When I take notes on my laptop, it’s like I don’t go to class at all

In the end, most students are also happy with the change. ‘When I take notes on my laptop, it’s like I don’t go to class at all. I can’t remember a single thing’, says Dutch language and literature student Kim den Hartog. 

Weijermars’ laptop-free classes have made all the difference. She was better able to focus, and studying for exams was easier and faster. ‘I’ve started leaving my laptop at home for other classes, too.’

Liberal arts and sciences student Adam Bahelka has also noticed the benefits. He now prefers a pen over his keyboard. ‘If only because it keeps me awake during class.’
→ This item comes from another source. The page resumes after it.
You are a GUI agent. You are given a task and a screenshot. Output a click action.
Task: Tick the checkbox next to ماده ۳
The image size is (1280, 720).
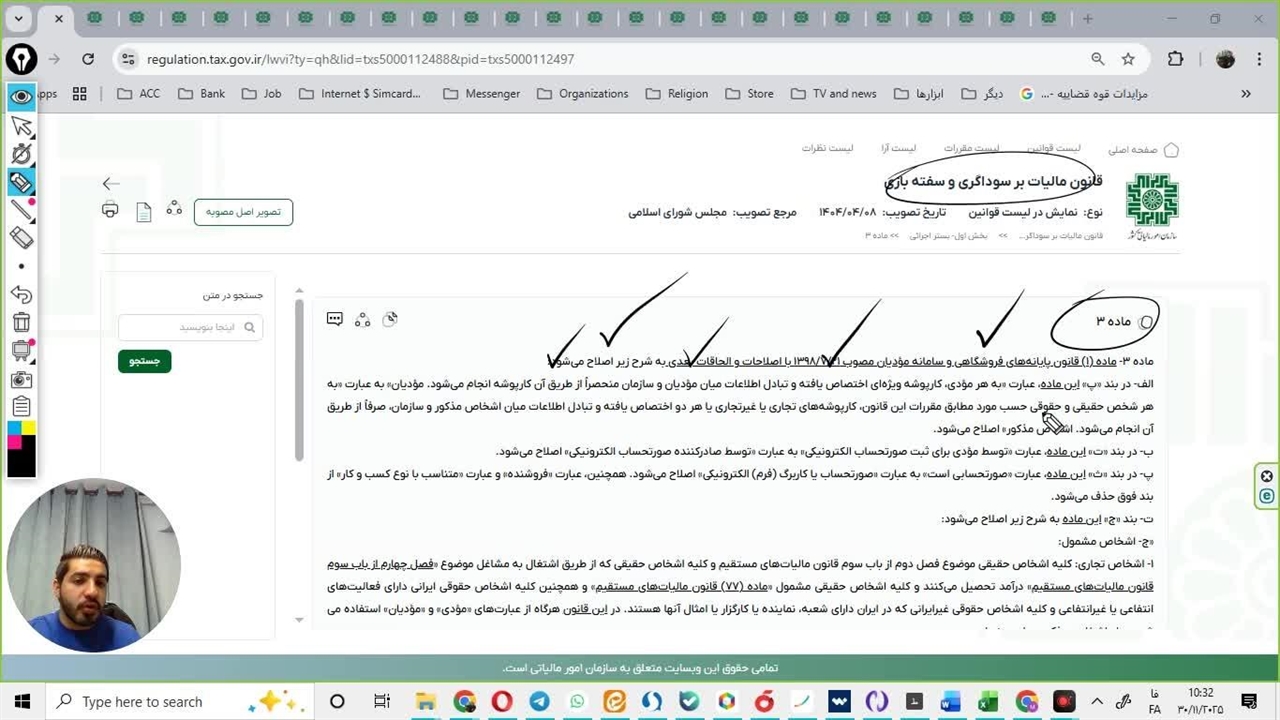click(x=1146, y=322)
However, it’s not always feasible to ban laptops. Brus realised a good classroom is essential when he was teaching a class in Pathé. ‘It was awful’, he complains. ‘Those low chairs meant students could use their laptops without me seeing them.’ 

The material must also lend itself to be taught without laptops. After all, a programming class is practically impossible without them. ‘In fact, we actively ask students to bring them.’ 

Some students simply aren’t willing to let lecturers tell them what to do. ‘Students should be able to decide for themselves. It’s their responsibility’, says psychology student Nao Rumohr.


But Niels de Jonge, master student of Dutch studies, disagrees. ‘If students can’t stop themselves from chatting on their laptops, they clearly can’t handle the responsibility.’ 

He thinks a no-laptop policy is a good idea. ‘I think the university should just make it a rule everywhere’, he says. 

But no matter how much Weijermars prefers laptop-free lecturing, she says every lecturer at the university has autonomy to do as they see fit. ‘I wouldn’t enforce it on anyone, but I do heartily recommend it. And students thank me for it every year.’